About a week ago, the president and CEO of Canada Mortgage and Housing Corporation, Evan Siddall, published an open letter to the Standing Committee on Finance, defending the mortgage stress test, saying it’s doing exactly what it was intended to do.
Siddall also put some real estate industry members of blast, saying they are self-interested parties who benefit from home sales, so their opinions aren’t to be trusted. He said uninterested parties, like CMHC, Bank Of Canada, and the IMF are trusted resources regarding this type of policy.
Just a few days later, Will Dunning, Chief Economist, Mortgage Professionals Canada, released a report called “The False Binary,” defending the real estate industry and criticizing the government for not addressing the proposed modification of the stress test.
The “false binary” that Dunning alludes to is the idea that the debate revolves around two options: stress test vs. no stress test. That’s not the case, he says.

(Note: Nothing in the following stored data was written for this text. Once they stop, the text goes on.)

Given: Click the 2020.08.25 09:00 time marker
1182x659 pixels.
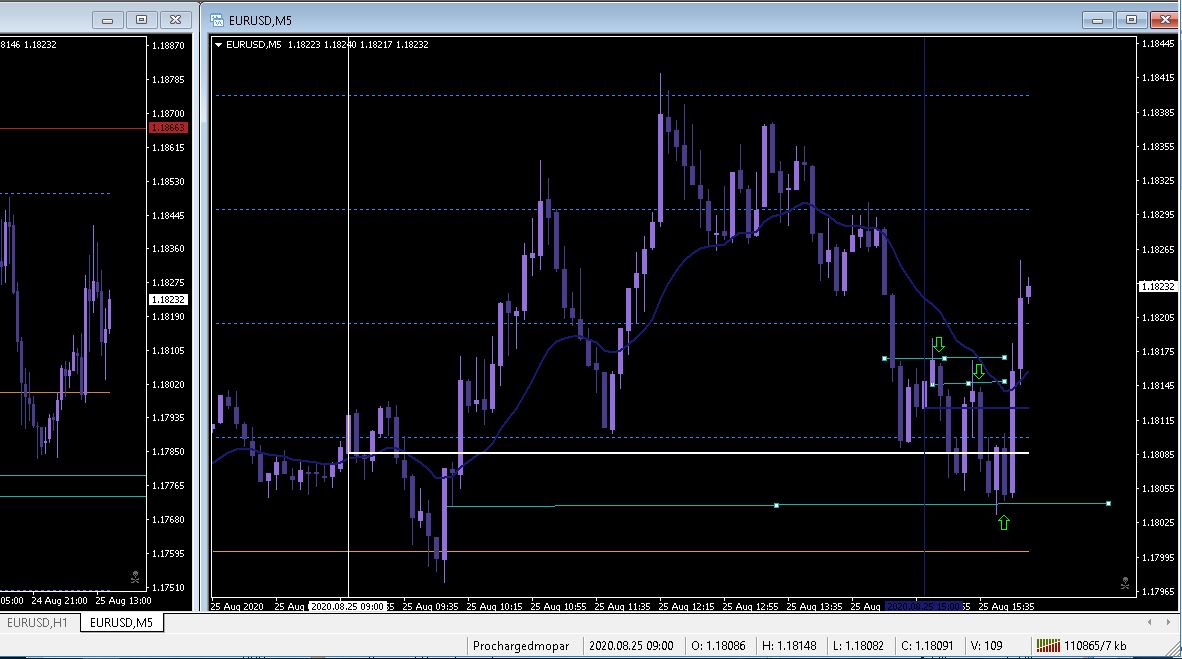Looking at the screenshot, I should point(348,606).
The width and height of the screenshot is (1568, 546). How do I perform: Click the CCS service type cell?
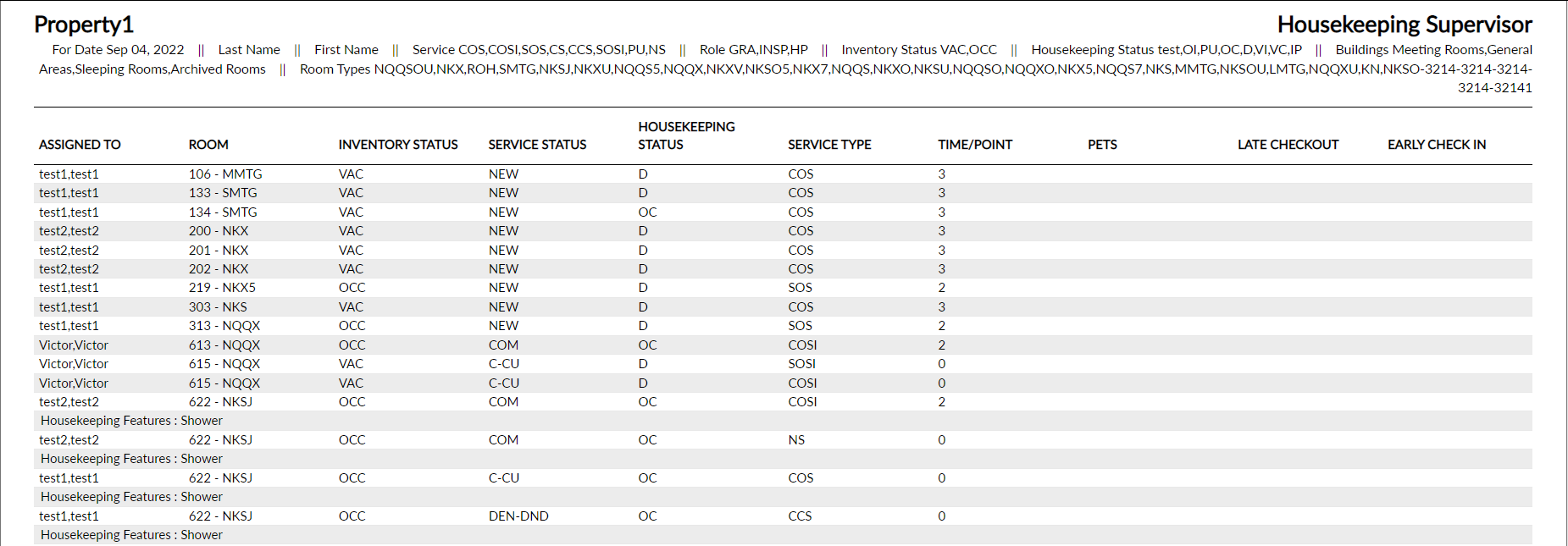pyautogui.click(x=800, y=516)
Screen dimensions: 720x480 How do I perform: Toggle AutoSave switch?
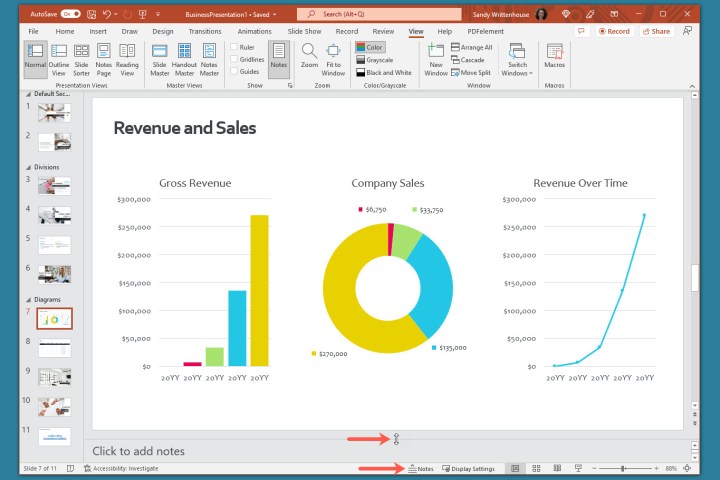click(x=71, y=15)
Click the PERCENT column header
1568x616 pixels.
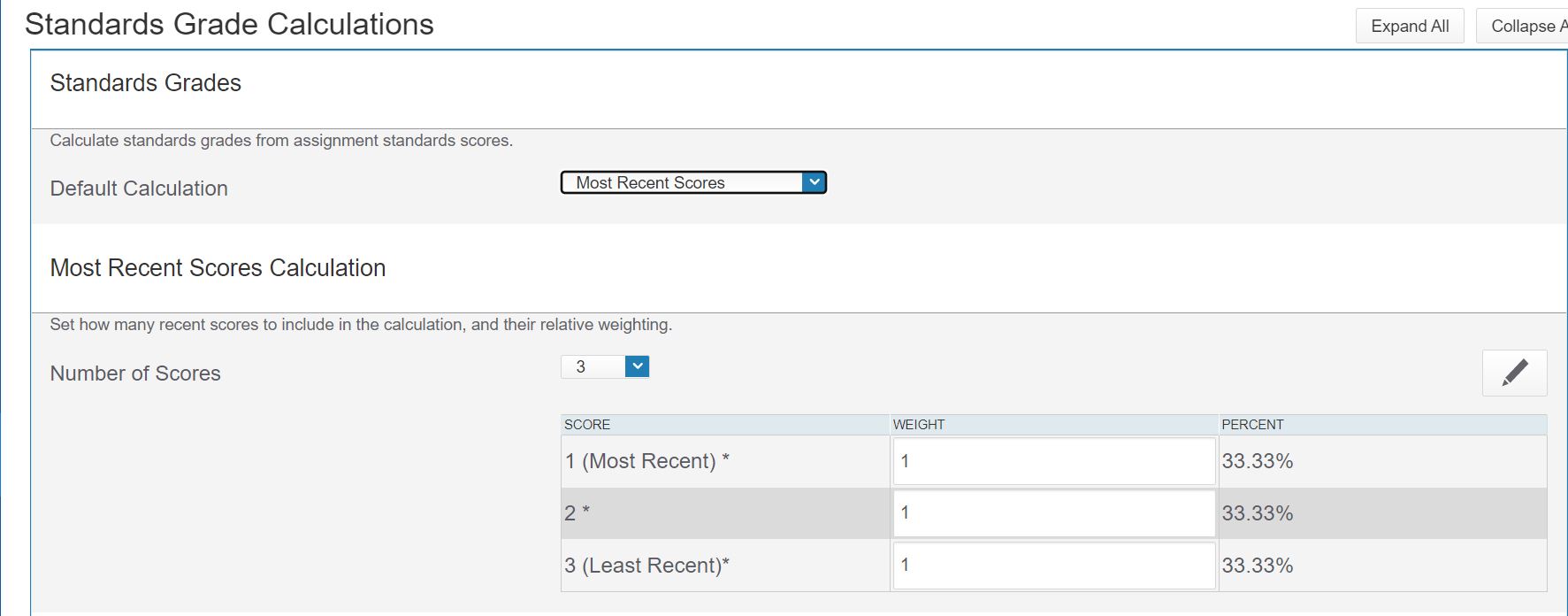click(1251, 425)
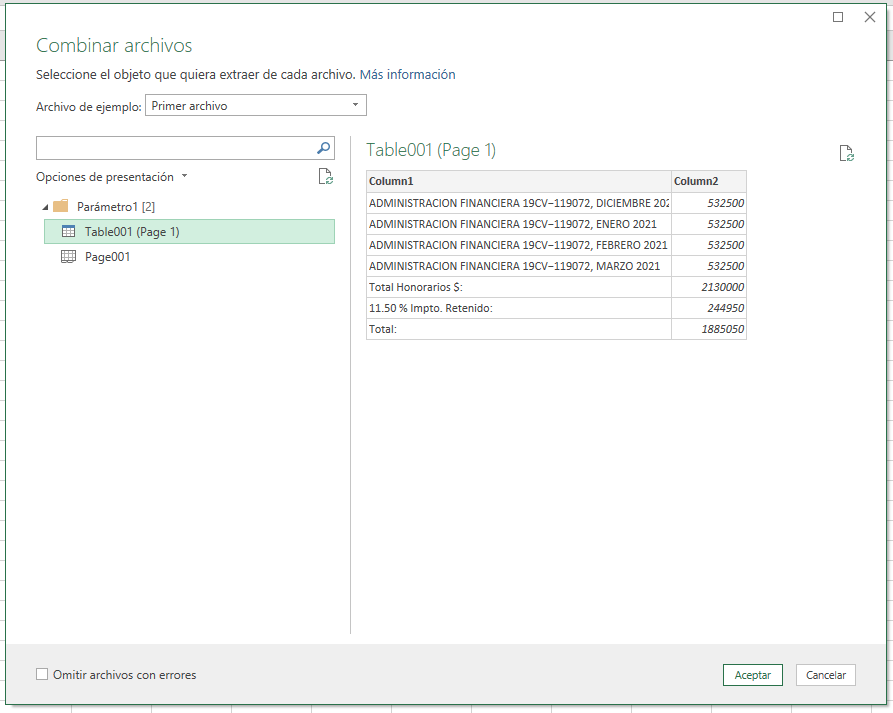
Task: Select Table001 (Page 1) in the navigator
Action: click(132, 231)
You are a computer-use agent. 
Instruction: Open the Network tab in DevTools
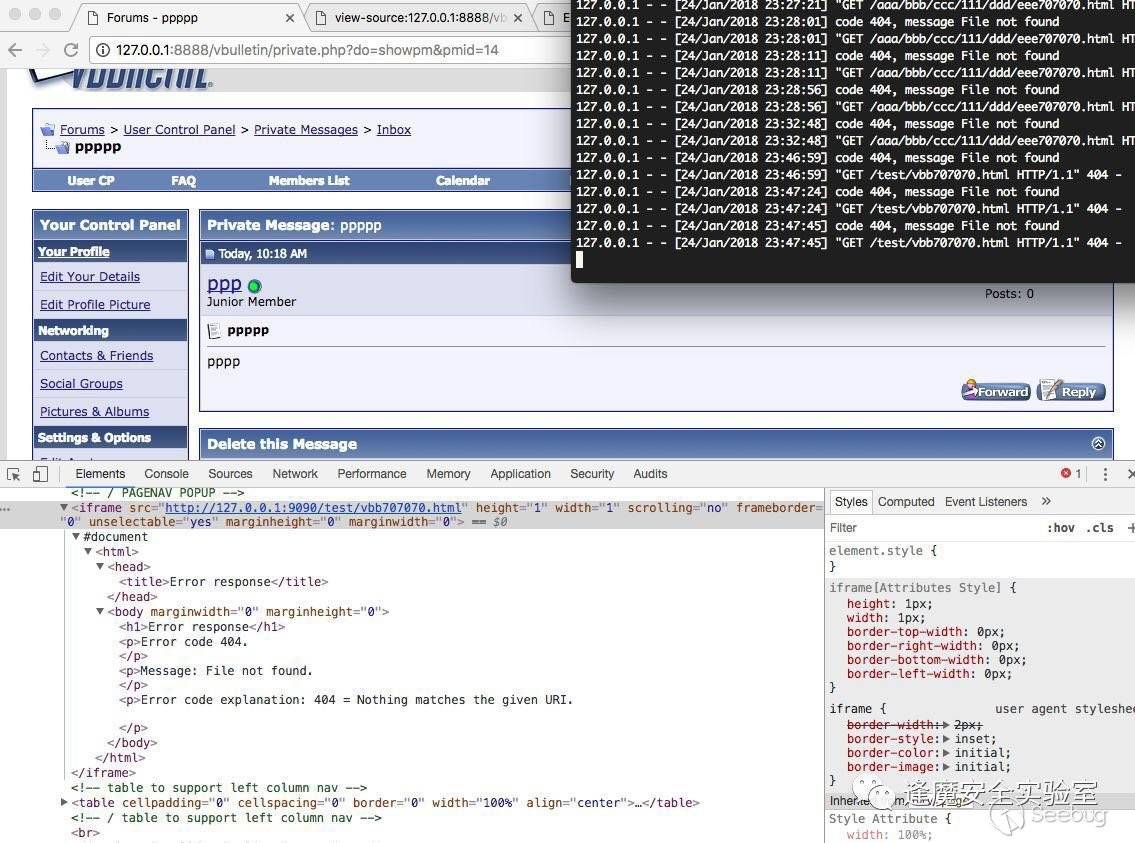click(x=295, y=474)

According to the report, “no serious person” is saying the stress test should be eliminated, but the government is treating the debate this way.
Dunning’s main point of the report is that the mortgage stress test as it stands does not account for income growth.
He writes: “If income grows by 2% per year (which is less than the long-term average), the combined effects of higher income and reduced principal, with a 2-point rise in the interest rate in five years, could be assessed today by setting the stress test at 0.75 points above the contracted interest rate.”
The way the stress test is currently structured is based on the unlikely event that interest rates rise, but income does not. If interest rates rise, it’s most likely because of a strong economic environment, which means incomes would probably be higher. It’s not a strong economic environment if income is dropping.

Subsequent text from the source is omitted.